Boehringer claims its requests are tailored to the defense of unclean hands. BI Mot. at 1. AbbVie claims that Boehringer failed to plead the defense adequately, under Fed. R. Civ. Pro. 9(b), and so should be denied discovery. AV Res. at 1. Boehringer's Ninth Defense alleges that "Plaintiffs cannot obtain relief, including injunctive relief, because of unclean hands." Id. at 3. AbbVie argues that in Delaware, unclean hands ust be pled with particularity under Fed. R. Civ. P. 9(b). Id. at 5 (citing to Sonos, Inc. v. D&M Holdings, Inc., No. 14-1330-RGA-MPT, 2016 WL 449493, at *5 (D. Del. Aug. 10, 2016)). AbbVie also contends that Boehringer's defense actually is an "inequitable conduct" defense, because it is based on "an unconscionable pattern of withholding and/or misrepresenting information to the [Patent Office]." AV Res. at 3 (citing to BI Mot., Ex. 2 at 6) (brackets added by AbbVie); see EMC Corp. v. Pure Storage, Inc., No. 13-1985 (RGA), 2014 WL 5795557, at *2 (D. Del. Nov. 5, 2014) (a party pleading inequitable conduct must satisfy Rule 9(b)'s pleading requirements, because the defense is founded on an affirmative misrepresentation of facts with specific intent to deceive)). AbbVie contends that Boehringer's discovery requests "should be denied [because they are] based on an insufficiently pled defense or allegations not yet in the pleadings." Id. (citing to Eurand, Inc. v. Myland Pharm., Inc., 266 F.R.D. 79, 82-83 (D. Del. 2010)).
Boehringer points out that the time for filing a motion to strike the affirmative defense has passed. BI Rep. at 1. Boehringer argues that an unclean hands defense need not be predicated on fraud. Id. at 2. Here, Boehringer's defense and counterclaim allege a "global effort to improperly delay competition with respect to adalimumab" by pursuing "overlapping and non-inventive patents for the purpose of developing a `patent thicket[.]'" BI Mot. at 3 (citing to Doc. No. 20 at 44-47, ¶ 21-34).
A defense of unclean hands may be based on fraudulent conduct, but it need not be so. See Gilead Sciences, Inc. v. Merck & Co., Inc., 888 F.3d 1231, 1239 (Fed. Cir. 2018) (business and litigation misconduct established a defense of unclean hands)
As I read Boehringer's theory, it alleges a species of anti-competitive behavior that does not depend upon proof of fraud.

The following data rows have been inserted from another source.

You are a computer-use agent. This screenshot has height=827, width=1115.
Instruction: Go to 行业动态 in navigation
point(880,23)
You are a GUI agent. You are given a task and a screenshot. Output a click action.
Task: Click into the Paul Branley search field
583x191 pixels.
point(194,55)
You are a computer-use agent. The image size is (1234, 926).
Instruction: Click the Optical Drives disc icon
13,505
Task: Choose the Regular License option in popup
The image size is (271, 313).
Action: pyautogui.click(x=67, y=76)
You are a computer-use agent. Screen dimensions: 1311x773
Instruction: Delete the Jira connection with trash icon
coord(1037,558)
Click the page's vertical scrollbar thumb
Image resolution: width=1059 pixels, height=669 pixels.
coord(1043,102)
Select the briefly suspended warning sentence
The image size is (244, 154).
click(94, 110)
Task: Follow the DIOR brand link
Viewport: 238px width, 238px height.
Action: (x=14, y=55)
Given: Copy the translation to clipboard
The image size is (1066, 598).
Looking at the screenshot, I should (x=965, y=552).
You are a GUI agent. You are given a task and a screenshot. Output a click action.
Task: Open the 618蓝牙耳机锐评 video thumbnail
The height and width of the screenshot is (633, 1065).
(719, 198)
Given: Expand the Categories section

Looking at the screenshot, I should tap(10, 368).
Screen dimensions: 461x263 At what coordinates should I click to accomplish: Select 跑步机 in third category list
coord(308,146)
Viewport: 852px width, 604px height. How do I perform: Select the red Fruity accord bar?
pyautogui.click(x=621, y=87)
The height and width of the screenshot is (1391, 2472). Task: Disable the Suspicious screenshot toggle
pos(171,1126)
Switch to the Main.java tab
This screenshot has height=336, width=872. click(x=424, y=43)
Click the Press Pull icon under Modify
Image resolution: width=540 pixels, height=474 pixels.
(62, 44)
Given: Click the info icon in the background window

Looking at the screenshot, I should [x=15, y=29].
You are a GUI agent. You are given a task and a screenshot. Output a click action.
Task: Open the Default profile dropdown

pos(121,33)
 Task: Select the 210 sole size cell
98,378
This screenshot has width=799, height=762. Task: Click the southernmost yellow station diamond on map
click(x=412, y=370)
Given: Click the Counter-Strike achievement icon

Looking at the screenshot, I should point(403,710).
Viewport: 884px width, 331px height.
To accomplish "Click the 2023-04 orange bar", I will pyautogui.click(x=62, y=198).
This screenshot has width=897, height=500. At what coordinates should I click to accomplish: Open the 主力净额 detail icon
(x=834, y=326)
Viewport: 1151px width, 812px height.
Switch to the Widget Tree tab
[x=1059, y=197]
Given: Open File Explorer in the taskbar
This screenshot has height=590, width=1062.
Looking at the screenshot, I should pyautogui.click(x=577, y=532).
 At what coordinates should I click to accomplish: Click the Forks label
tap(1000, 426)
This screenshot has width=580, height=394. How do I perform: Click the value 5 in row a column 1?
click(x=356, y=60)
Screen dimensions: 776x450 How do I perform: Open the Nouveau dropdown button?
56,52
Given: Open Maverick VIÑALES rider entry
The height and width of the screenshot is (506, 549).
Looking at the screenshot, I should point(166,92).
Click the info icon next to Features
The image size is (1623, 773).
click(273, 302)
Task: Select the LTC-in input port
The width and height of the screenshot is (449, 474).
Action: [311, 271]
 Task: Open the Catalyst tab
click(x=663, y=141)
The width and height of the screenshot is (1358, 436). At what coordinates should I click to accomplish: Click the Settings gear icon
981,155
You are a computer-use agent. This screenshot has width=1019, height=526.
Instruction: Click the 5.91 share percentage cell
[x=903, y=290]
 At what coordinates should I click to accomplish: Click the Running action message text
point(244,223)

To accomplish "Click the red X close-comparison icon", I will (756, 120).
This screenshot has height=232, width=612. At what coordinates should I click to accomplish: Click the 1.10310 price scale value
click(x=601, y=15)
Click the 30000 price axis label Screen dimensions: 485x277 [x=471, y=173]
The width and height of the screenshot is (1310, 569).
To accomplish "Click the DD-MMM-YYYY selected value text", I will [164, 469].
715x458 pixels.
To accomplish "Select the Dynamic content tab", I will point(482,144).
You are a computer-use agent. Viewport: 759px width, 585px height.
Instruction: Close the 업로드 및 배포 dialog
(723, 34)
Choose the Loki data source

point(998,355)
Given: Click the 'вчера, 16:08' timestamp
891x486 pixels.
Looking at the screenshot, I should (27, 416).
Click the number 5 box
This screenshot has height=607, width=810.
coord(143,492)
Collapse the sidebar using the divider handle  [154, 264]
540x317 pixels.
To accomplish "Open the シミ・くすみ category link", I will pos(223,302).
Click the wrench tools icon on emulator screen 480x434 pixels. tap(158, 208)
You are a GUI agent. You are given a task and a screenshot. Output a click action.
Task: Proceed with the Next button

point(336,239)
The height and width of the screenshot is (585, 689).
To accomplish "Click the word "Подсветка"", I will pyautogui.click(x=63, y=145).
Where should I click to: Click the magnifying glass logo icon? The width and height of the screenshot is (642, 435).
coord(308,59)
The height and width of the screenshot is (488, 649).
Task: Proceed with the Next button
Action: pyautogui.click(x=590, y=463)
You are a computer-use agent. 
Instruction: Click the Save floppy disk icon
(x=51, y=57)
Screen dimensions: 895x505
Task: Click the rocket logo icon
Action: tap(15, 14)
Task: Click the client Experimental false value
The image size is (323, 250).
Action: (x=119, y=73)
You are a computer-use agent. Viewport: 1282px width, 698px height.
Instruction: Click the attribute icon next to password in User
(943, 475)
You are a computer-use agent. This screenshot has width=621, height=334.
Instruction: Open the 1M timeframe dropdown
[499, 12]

Boehringer's theory may or may not be viable as a patent defense or as a basis for relief by way of counterclaim. The viability of the claim as a matter of law may be tested through summary judgment. A discovery motion is not a good mechanism for litigating the substance of the defense. At this stage of the litigation, Boehringer is entitled to discovery that is reasonably and proportionately directed to its claims.